▶ SELECTED EXCERPT:
Start

An Unintentionally Lighter Side of World War II?
Spike Lee’s war movie seems to be a tour of duty and a pleasure cruise rolled into one. The bulk of the tale centers on an African American infantry in World War II Italy. Four soldiers survive a grueling assault and cross the river into enemy lines. Staff Sergeant Aubrey Stamps (Derek Luke) leads Sergeant Bishop Cummings (Michael Ealy), Corporal Hector Negron (Laz Alonzo), and Private First Class Samuel Train (Omar Benson Miller) through the Tuscany countryside to a quaint village where they set up camp and wait for orders. Along with the main goal of staying alive long enough for the calvary to arrive the men also end up caring for a little orphaned boy named Angelo (Matteo Sciabordi) and get to meet the town’s native son / Partisan rebel leader, Peppi Grotta aka The Great Butterfly (Pierfrancesco Favino).
If this was supposed to be Lee’s big and bad response to Clint Eastwood’s omission of black soldiers in “Flags of Our Fathers” and “Letters From Iwo Jima” then I’m sorry to say this was kind of a weak slap to Eastwood’s face. In case you didn’t hear that bit from the rumor mill Lee apparently had some major beef with Eastwood for neglecting to mention that black men also fought in WWII. Now I don’t know for certain that “St. Anna” was made because of that issue but I’m pretty sure it was part of Lee’s drive to make the movie.
That controversy aside, I’m glad “Miracle at St. Anna” was made. As a black man myself I was moved and proud to see people with my complexion fighting on the front lines. “Saving Private Ryan” and the aforementioned Eastwood movies were great but save for the one Native American soldier from “Flags” and the predominantly Japanese cast in “Letters” there isn’t a lot of minority representation in movies like this. Well, unless there's a call for railroad clerks and shoeshine boys. “St. Anna” is the story that doesn’t get told very often so when it is and in a film version that’s a big deal.

End

Repeat the part of the Miracle at St. Anna review from "An Unintentionally Lighter" to "Butterfly (Pierfrancesco Favino)." word for word.

▶ RAW DATA:
Start

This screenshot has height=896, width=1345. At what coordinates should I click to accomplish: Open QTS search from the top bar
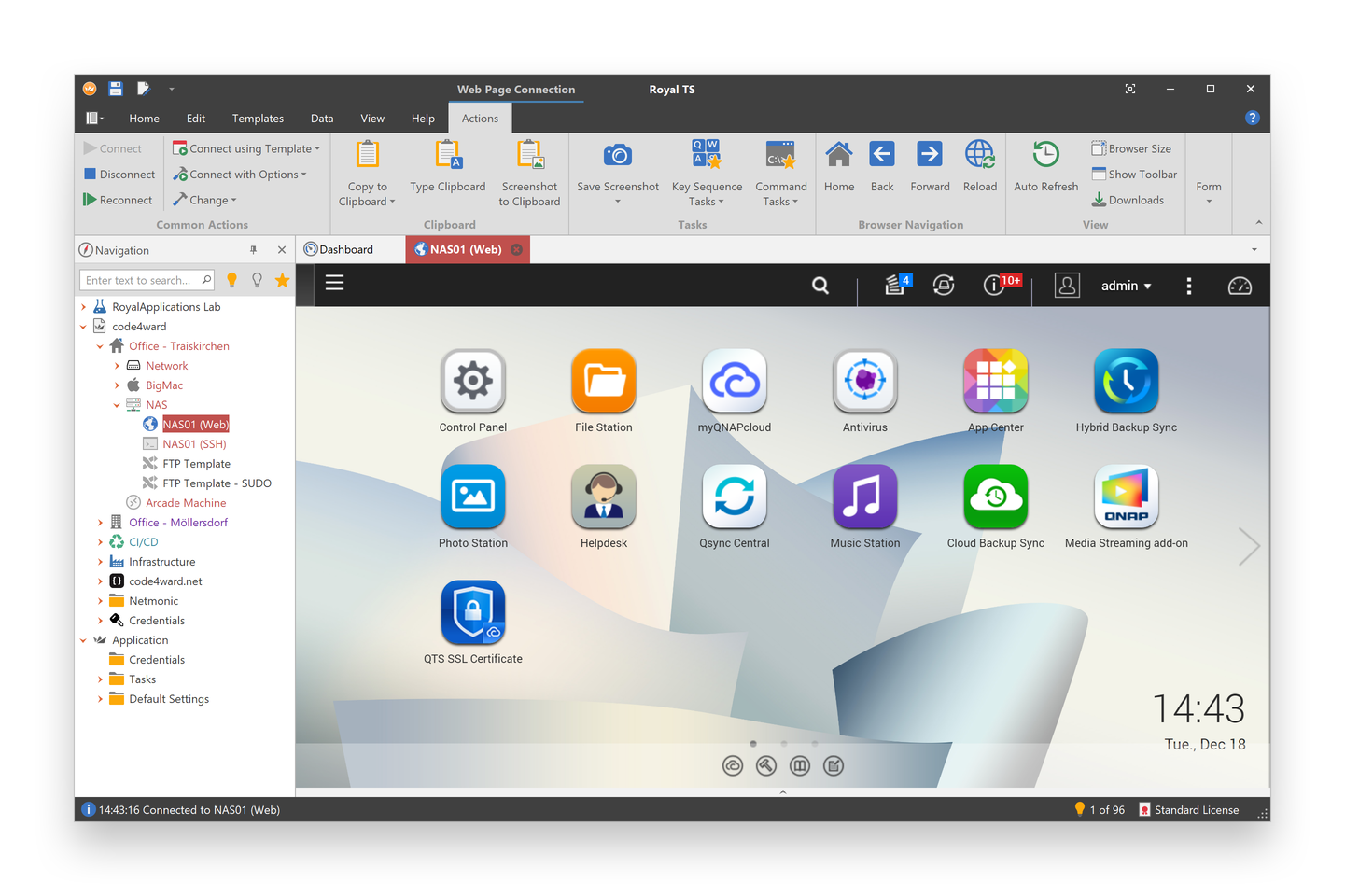coord(820,286)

End

▶ TASK RESULT:
An Unintentionally Lighter Side of World War II?
Spike Lee’s war movie seems to be a tour of duty and a pleasure cruise rolled into one. The bulk of the tale centers on an African American infantry in World War II Italy. Four soldiers survive a grueling assault and cross the river into enemy lines. Staff Sergeant Aubrey Stamps (Derek Luke) leads Sergeant Bishop Cummings (Michael Ealy), Corporal Hector Negron (Laz Alonzo), and Private First Class Samuel Train (Omar Benson Miller) through the Tuscany countryside to a quaint village where they set up camp and wait for orders. Along with the main goal of staying alive long enough for the calvary to arrive the men also end up caring for a little orphaned boy named Angelo (Matteo Sciabordi) and get to meet the town’s native son / Partisan rebel leader, Peppi Grotta aka The Great Butterfly (Pierfrancesco Favino).